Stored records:
● ● ● ● ●

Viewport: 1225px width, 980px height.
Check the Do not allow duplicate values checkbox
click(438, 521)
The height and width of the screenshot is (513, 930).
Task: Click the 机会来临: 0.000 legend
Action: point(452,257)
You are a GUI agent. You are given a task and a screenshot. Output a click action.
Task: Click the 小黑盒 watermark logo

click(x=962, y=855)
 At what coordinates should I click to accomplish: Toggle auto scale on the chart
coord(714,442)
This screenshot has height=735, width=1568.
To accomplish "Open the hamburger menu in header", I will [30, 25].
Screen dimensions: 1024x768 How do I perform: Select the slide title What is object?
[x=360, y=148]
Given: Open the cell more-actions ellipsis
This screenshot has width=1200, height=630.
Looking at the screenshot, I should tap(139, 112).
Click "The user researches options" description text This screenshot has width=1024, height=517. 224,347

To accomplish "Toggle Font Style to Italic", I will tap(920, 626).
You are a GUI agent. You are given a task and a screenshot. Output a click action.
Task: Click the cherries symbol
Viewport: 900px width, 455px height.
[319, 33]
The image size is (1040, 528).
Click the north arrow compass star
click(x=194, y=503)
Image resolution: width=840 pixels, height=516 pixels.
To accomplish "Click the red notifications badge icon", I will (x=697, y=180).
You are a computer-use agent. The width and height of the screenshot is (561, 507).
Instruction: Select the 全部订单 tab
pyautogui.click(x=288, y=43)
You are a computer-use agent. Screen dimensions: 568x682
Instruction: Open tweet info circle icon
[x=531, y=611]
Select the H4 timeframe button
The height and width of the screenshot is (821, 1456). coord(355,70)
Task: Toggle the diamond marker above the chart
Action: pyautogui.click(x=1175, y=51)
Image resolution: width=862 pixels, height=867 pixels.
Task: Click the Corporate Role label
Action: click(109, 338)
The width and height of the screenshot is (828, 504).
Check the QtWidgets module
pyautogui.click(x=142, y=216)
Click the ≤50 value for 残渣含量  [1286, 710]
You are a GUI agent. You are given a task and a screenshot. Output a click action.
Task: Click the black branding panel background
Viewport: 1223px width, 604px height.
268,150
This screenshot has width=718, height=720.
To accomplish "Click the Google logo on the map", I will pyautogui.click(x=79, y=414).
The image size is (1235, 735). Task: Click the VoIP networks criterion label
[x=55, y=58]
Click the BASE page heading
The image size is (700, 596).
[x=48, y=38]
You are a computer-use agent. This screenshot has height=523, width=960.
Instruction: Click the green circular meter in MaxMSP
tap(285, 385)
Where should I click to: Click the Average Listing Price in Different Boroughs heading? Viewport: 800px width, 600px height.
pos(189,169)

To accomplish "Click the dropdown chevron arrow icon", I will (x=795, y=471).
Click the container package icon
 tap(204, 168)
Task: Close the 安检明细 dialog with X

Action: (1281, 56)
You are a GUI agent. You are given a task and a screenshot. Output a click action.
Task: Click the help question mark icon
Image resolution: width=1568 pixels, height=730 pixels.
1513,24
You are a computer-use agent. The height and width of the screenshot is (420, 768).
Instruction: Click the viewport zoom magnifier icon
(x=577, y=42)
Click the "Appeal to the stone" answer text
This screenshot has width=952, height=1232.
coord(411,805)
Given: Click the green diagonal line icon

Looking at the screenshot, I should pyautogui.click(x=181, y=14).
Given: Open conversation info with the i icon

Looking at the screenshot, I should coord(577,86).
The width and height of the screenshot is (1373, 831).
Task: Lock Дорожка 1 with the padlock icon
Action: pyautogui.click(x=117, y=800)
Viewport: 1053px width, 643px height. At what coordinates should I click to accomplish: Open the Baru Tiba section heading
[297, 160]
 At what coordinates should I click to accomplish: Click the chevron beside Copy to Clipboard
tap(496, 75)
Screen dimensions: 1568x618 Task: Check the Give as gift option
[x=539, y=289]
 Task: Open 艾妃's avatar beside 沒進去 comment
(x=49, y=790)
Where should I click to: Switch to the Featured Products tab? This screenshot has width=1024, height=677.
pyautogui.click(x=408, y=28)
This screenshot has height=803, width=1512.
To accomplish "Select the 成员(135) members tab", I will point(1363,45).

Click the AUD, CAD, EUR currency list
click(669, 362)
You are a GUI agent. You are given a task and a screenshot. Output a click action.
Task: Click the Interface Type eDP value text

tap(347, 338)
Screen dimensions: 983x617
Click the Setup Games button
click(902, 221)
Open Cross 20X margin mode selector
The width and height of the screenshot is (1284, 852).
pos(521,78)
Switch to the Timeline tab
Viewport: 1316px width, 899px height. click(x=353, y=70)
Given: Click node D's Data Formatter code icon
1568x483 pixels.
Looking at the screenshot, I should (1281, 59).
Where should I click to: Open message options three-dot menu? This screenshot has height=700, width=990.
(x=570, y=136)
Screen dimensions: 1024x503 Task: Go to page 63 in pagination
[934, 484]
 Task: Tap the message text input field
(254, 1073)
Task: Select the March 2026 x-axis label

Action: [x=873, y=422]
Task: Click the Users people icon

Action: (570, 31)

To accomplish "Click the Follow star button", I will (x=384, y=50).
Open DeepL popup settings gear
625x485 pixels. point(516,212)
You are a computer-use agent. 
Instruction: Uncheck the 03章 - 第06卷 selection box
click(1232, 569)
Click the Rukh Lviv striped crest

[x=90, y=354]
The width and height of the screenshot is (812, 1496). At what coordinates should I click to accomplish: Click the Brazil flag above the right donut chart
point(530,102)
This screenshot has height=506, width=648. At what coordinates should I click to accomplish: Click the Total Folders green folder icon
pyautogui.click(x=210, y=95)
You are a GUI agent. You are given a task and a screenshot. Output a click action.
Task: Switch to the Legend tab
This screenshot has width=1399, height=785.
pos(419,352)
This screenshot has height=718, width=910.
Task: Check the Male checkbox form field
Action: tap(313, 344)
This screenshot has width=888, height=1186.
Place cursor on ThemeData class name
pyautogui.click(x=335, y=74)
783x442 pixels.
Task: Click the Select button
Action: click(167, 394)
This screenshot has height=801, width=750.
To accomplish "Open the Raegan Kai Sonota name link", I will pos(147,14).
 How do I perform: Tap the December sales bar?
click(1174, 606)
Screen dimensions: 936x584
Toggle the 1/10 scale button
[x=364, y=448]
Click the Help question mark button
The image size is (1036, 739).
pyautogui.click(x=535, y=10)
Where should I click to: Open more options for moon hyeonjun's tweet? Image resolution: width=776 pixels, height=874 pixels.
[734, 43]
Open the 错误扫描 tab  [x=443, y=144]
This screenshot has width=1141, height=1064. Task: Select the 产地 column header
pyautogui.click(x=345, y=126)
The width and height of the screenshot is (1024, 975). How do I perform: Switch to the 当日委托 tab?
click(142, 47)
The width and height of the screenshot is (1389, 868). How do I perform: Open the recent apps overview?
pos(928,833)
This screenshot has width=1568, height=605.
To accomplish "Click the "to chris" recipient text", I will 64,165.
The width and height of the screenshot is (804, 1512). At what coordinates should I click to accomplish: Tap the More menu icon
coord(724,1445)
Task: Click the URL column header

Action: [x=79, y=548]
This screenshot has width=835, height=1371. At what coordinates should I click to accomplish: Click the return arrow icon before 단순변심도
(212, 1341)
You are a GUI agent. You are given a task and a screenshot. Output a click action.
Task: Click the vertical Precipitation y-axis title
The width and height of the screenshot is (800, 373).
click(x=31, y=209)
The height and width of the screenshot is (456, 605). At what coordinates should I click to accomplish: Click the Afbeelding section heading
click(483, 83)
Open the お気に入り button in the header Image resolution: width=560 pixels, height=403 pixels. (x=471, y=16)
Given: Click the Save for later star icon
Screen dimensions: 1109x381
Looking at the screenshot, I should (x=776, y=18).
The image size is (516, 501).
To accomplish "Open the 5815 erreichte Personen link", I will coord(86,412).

● ● ● ● ●

## Assigned task
Search each line of the data above for "link", and copy the lines where it occurs.

## Expected output
To accomplish "Open the Raegan Kai Sonota name link", I will pos(147,14).
To accomplish "Open the 5815 erreichte Personen link", I will coord(86,412).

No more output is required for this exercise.